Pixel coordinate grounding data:
########################################

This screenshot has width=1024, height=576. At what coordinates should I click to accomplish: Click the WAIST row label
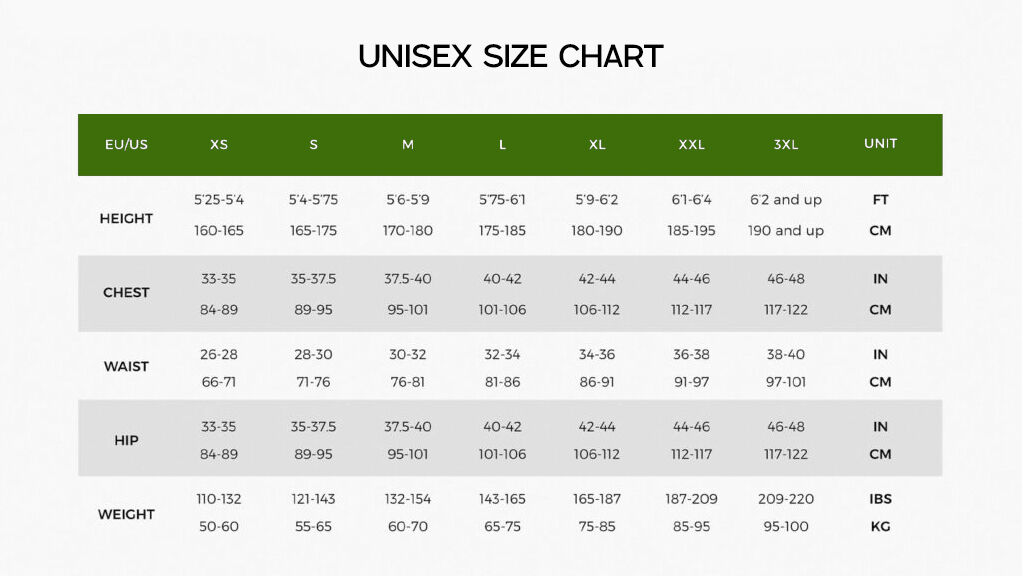click(x=126, y=366)
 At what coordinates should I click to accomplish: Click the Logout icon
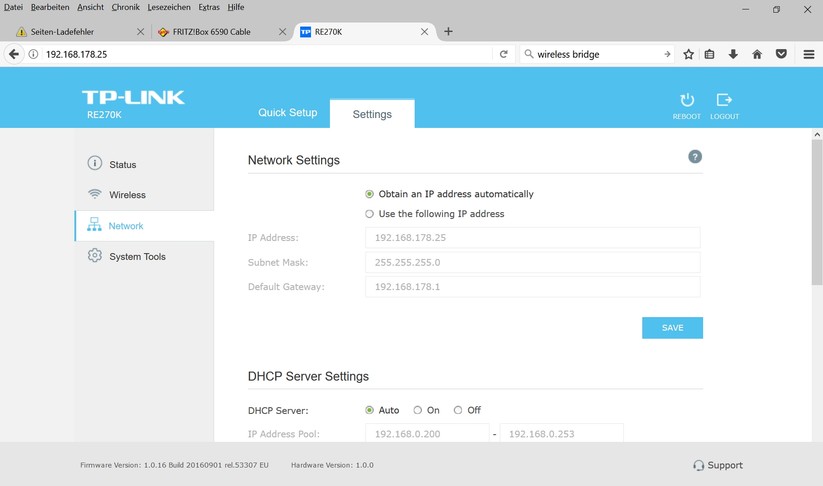(724, 101)
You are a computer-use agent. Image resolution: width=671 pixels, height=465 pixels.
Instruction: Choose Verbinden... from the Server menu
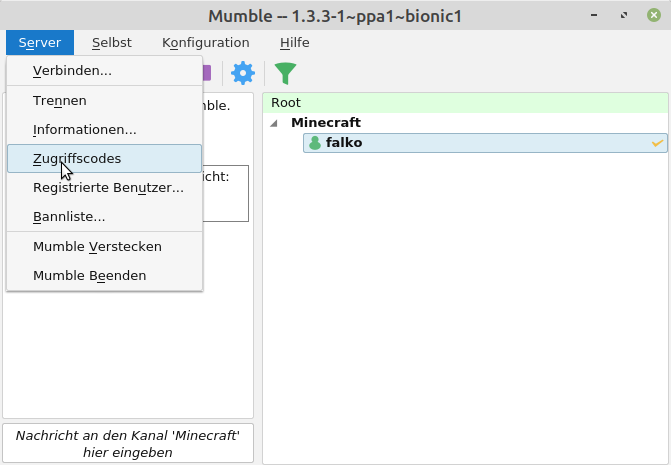pos(72,71)
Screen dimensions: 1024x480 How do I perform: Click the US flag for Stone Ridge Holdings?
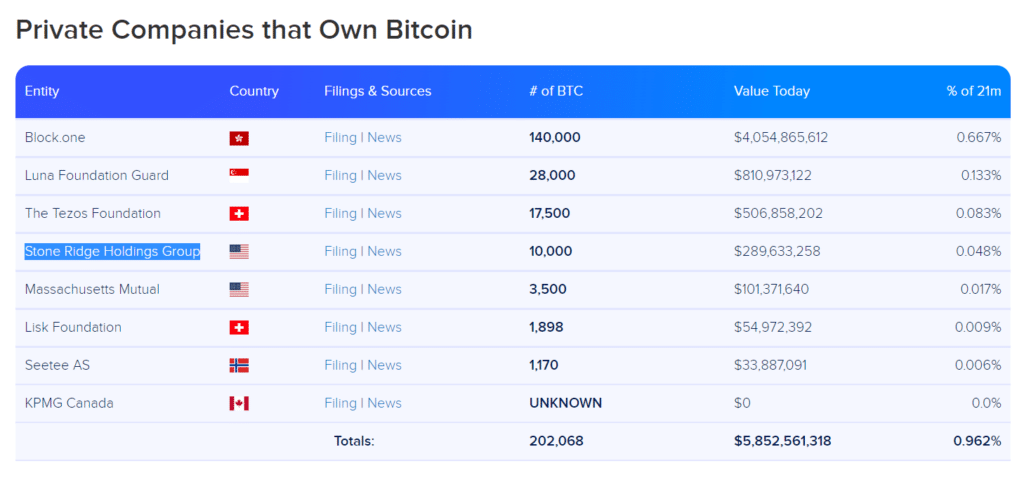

########################################

An exact copy is needed of every line from the one holding "You are a computer-use" to the end of the entries above, both ends kept and each picture dropped.

You are a computer-use agent. Image resolution: width=671 pixels, height=465 pixels.
Instruction: Choose Verbinden... from the Server menu
pos(72,71)
Screen dimensions: 1024x480 How do I perform: Click the US flag for Stone Ridge Holdings?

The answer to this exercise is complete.